Preamble: I am not qualified to write on low level implementation of neural networks for generative AIs, Transformers, Stable Diffusion, etc.

What we know is, that image recognition with CNNs got a boost in the 2010s by using GPUs, data level parallelism, "embarrassingly easy parallelism":

https://en.wikipedia.org/wiki/Embarrassingly_parallel

What we know is that we need scalar, vector and matrix operations on our computing devices for AI, hence meanwhile all AI silicon offers these to various degrees and in different flavors.

What we know is that data-center GPUs (better "AI accelerators") and AI models do co-evolve, the hardware and software does evolve together.

But what the article mentions is that we will see a shift from special purpose hardware to general purpose hardware in this regard.

Take Lc0 with CNNs and SF with NNUE in our computer chess domain for example.

~2018 Lc0 took off, and people thought they need a high-end GPU for several thousand dollars to play top notch computer chess. Then 2020 NNUE took off, and a common CPU was sufficient.

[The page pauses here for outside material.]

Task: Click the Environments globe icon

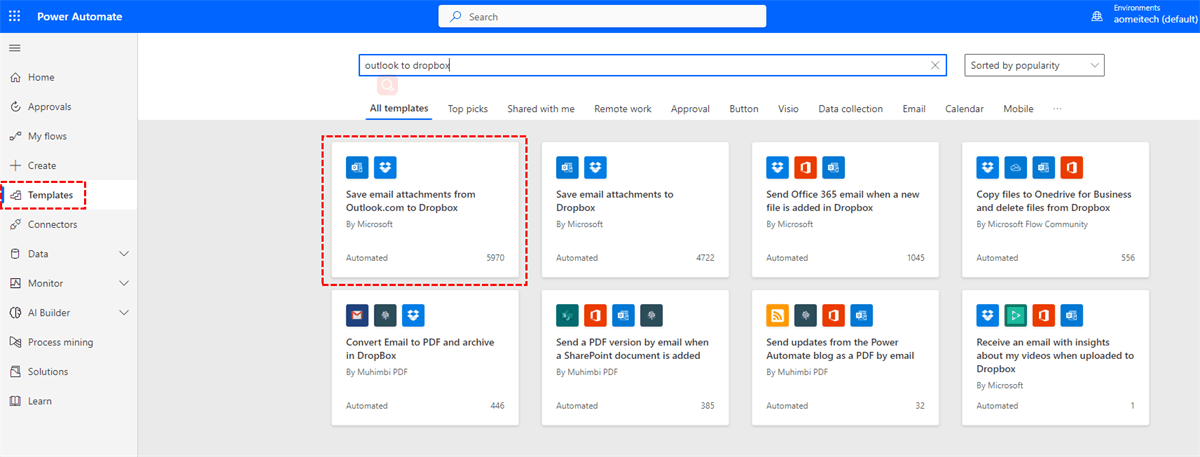Action: pyautogui.click(x=1097, y=16)
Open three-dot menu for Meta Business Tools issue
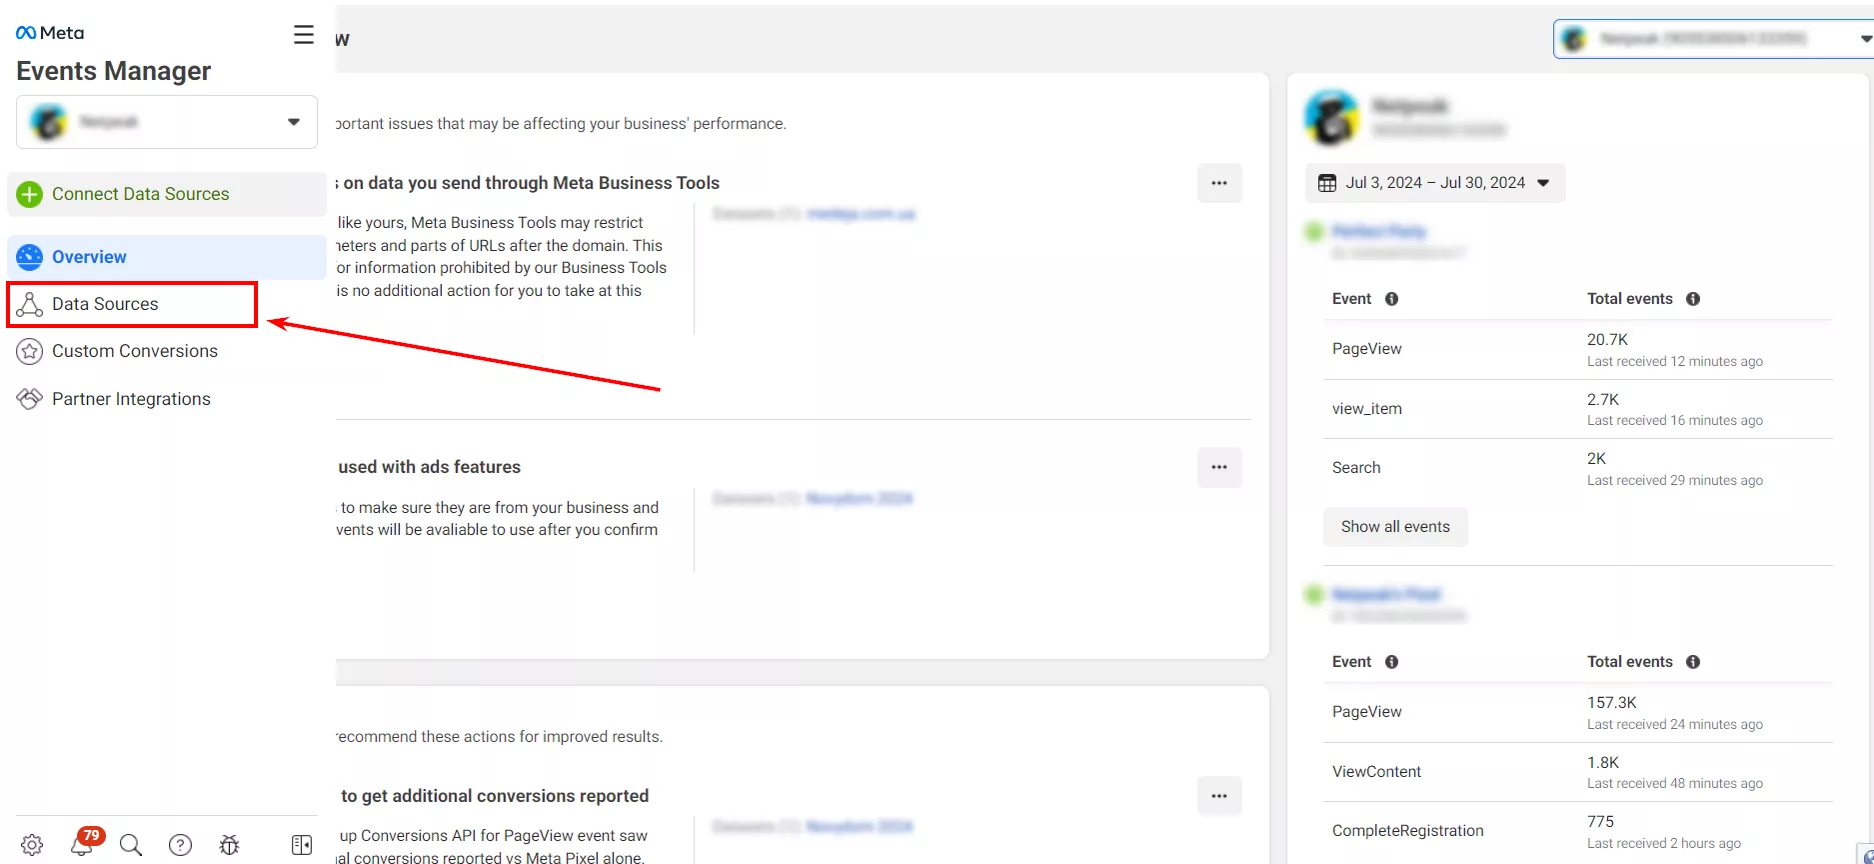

With NNUE we have the division for training neural networks with big data via GPUs and running neural network inference more efficient on a CPU.

We already see the "AI PC" with dedicated NPU chip, so the big players might have come to the conclusion that such a division makes sense too for generative AI.

I saw recently an article that we might not need matrix-multiplications for neural networks at all, we just need to rethink our AI models, thus, there is for sure some hardware-software co-evolution in progress.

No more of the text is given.